Hepimiz son derece gelişmiş bir moleküler savunma sistemiyle doğuyoruz. Bu, bilinen tüm mikroorganizmaların izini tanıyabilecek kadar kusursuz bir yazılıma benziyor. Vücuda saldıran zararlı mikroplar, bu görevde uzmanlaşmış bir grup hücrenin ürettiği proteinle tanınıyor. Desen tanıma reseptörleri denilen proteinler hem mikrobiyal patojenleri hem de hücresel stresle ilgili molekülleri, onlarla karşılaştıkları anda tanıyıp karşısındakinin dost mu yoksa düşman mı olduğunu ayırt edebilir. Karşılaşılan desen düşman olarak kodlanmışsa gerekli birimlere alarm sinyalleri gönderilerek doğuştan gelen bağışıklık sistemi devreye sokulmalı. Tıpkı bir ordunun öncül birlikleri gibi her an saldırmaya hazır bir şekilde bekleyen bu sistem saldırı planı yapmadan atağa geçmeye programlı. Savaş alanıysa vücutta enfeksiyonun, yani saldırının başladığı nokta. Ama görevleri düşmanı hemen tanımak ve saldırının başladığı yere hücum edip düşmanı yavaşlatmak olan bu birliklerin tüm zararlı patojenler karşısında başarılı olduğu, diğer bir deyişle vücuda uzun süre bağışıklık kazandırabildiği söylenemez. Çünkü patojenleri soy ağacından tanıyor ve bu soy ağacına ait olan her bir türün parmak izini kullanmak yerine, atağa hemen cevap verebilmek için ağacın ana desenini kullanıyor. Tabii saldırganlar da her zaman aynı taktikleri sergilemiyor. Onların da bizim kahramanları bozguna uğratmak için çeşitli hileli var. Dolayısıyla anında cevap verip saldırmak için görevlendirilmiş askerler farklı taktikler karşısında daha etkili bir savunma sistemine başvurmak zorunda kalabilir. İşte bu noktada, sonradan geliştirilmiş bağışıklık sisteminin stratejik çözümleri devreye girmeli.

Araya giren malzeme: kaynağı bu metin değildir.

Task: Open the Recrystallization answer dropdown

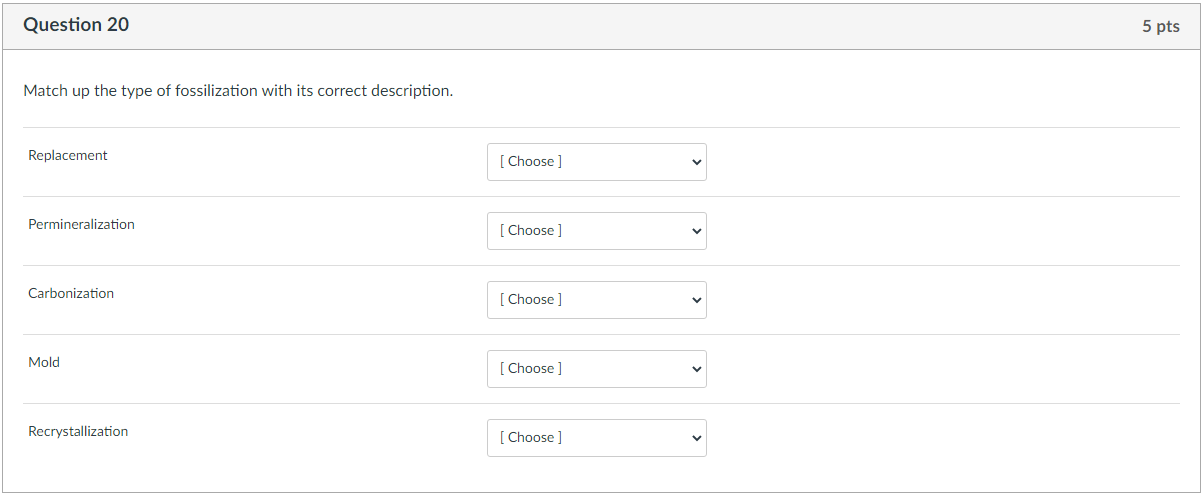Action: (596, 438)
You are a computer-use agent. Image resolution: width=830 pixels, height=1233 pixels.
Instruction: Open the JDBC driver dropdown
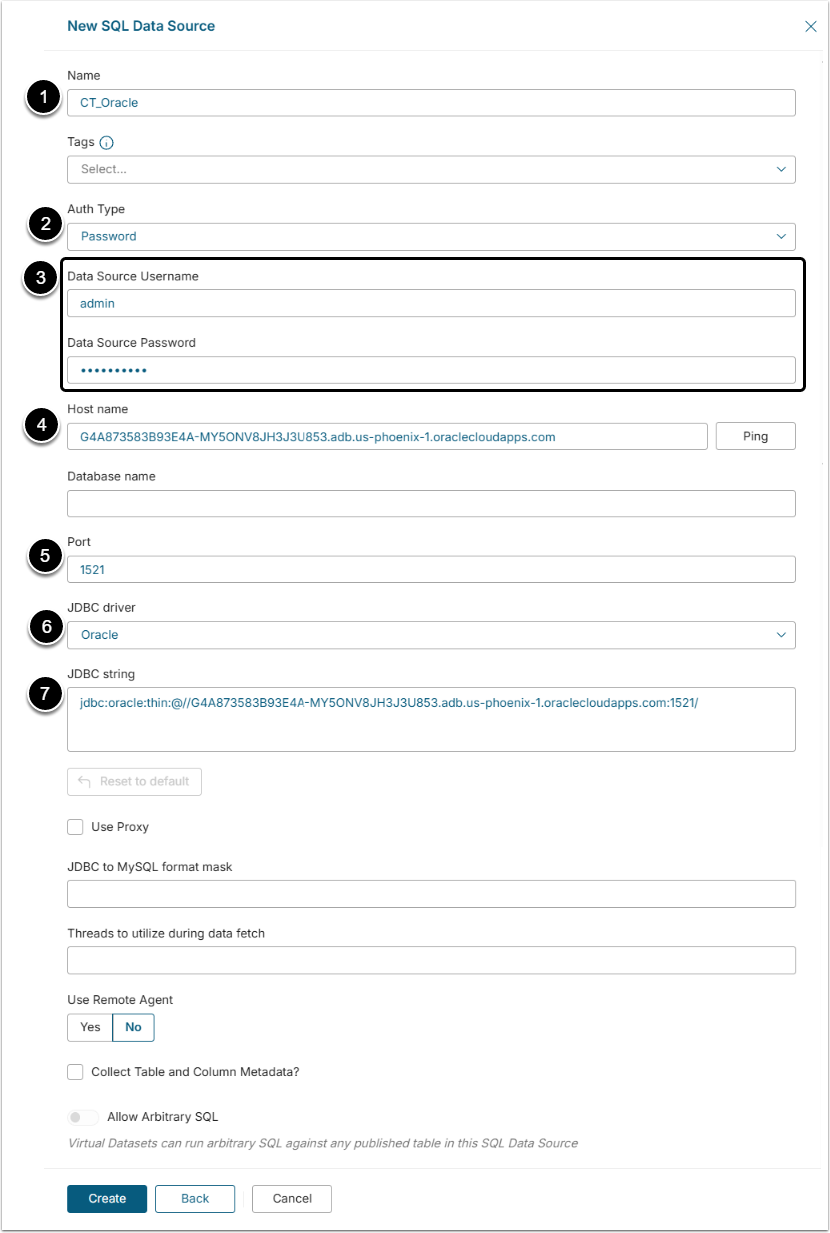431,635
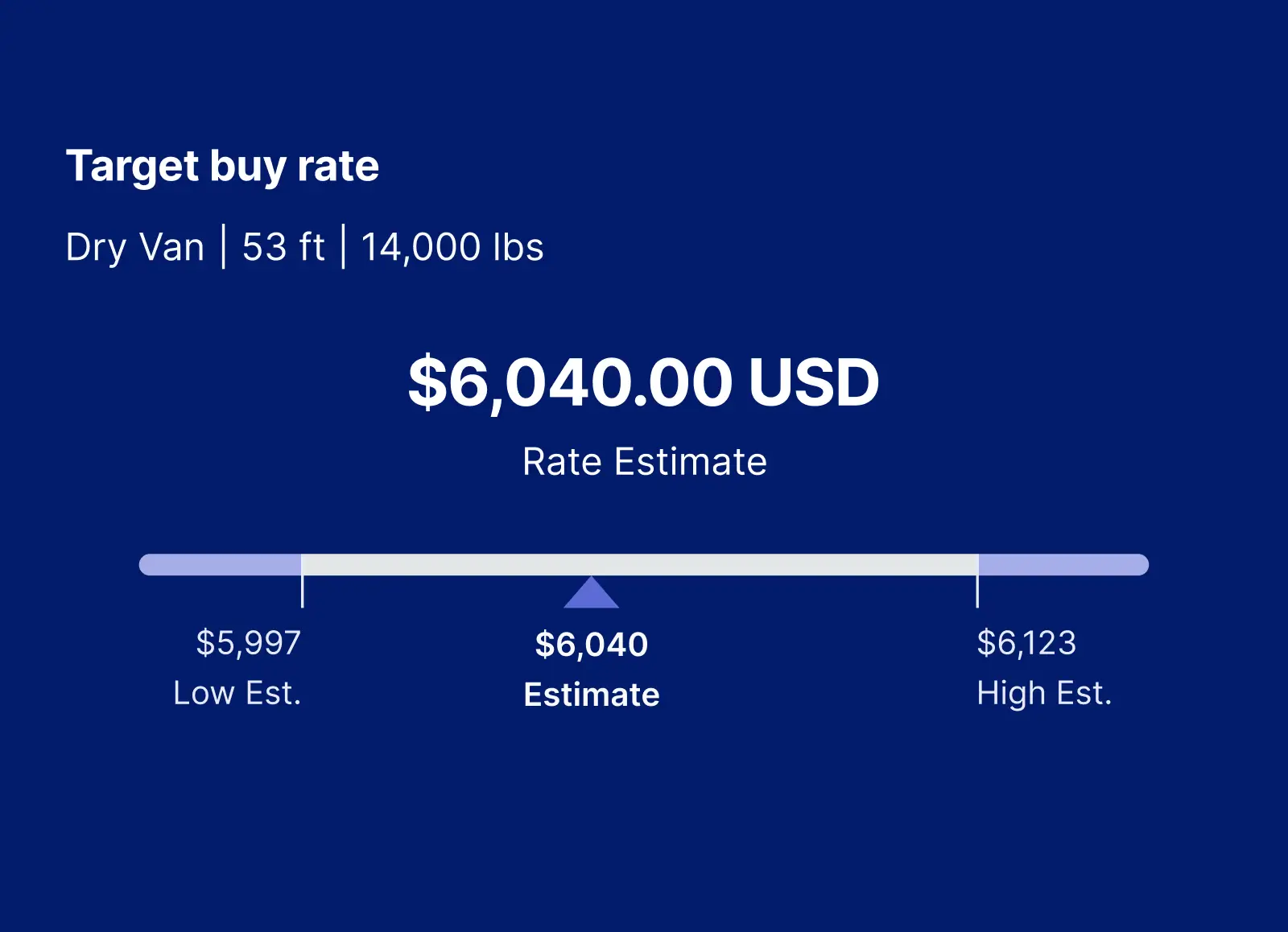This screenshot has width=1288, height=932.
Task: Click the 14,000 lbs weight label
Action: [452, 247]
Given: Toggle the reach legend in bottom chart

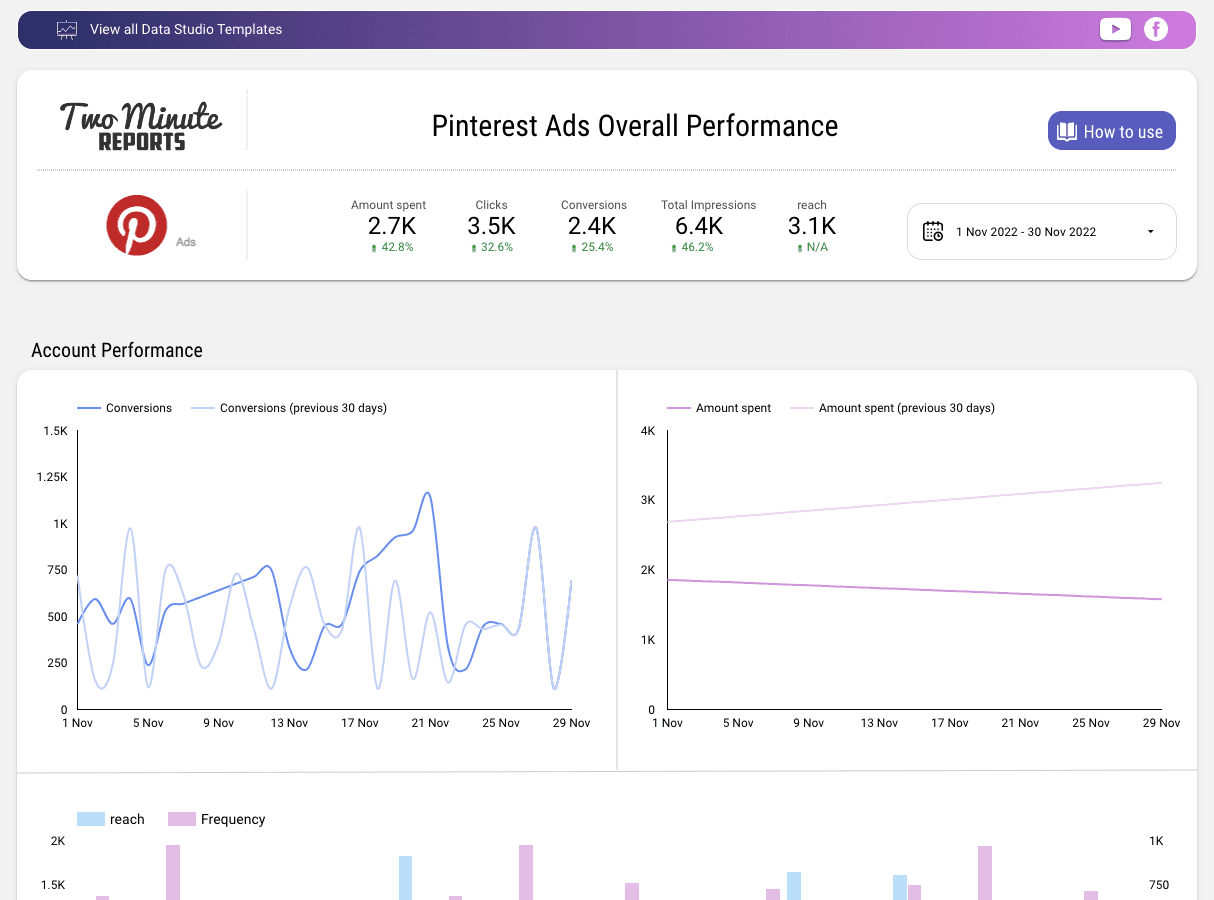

Öncül birlikler düşman tarafından bozguna uğratılır ve savunma hattı dağıtılırsa, edinilmiş bağışıklık sistemi saldırıya uygun strateji üretip savaşı kazanmak için türlü oyunlara başvuruyor. Bu gelişmiş birlik, savunma hattından farklı olarak normalde suskun. Ancak acil durum alarmları çalmaya başlayınca hemen görevi devralıyor. Her saldırganı ayrıntılarıyla tanıyabilecek kadar veriye sahip olan bu mekanizma sadece soy ağacını kullanmakla kalmıyor, saldırganın tüm özelliklerini kendisine sunabilen özel bir bellekten ihtiyaç duyduğu tüm bilgileri alabiliyor. Tarih boyunca yaşanan tüm savaşların kaydını tutan bir bellek sistemine danışarak çalışan gelişmiş birlikler, atlatılan her savaştan sonra düşmanlarına ait yeni verileri de detaylarıyla kaydedip, bir sonraki saldırıda aynı izle karşılaştıklarında daha hızlı ve daha güçlü bir savunma stratejisi kurma fırsatı yakalıyor. Düşmanı tanımaya ve zayıf noktalarını belirlemeye özgü stratejilerini yine bu bellek sayesinde oluşturuyorlar. Hatta aşılar da aynı bellek sistemine yeni veriler kaydetmek için kullanılan bir yöntem. Aşılama esnasında vücuda bu zararlı patojenlerden küçük bir miktar salınıp saldırganlarla nasıl savaşılması gerektiği uygulamalı olarak öğretilmiş oluyor.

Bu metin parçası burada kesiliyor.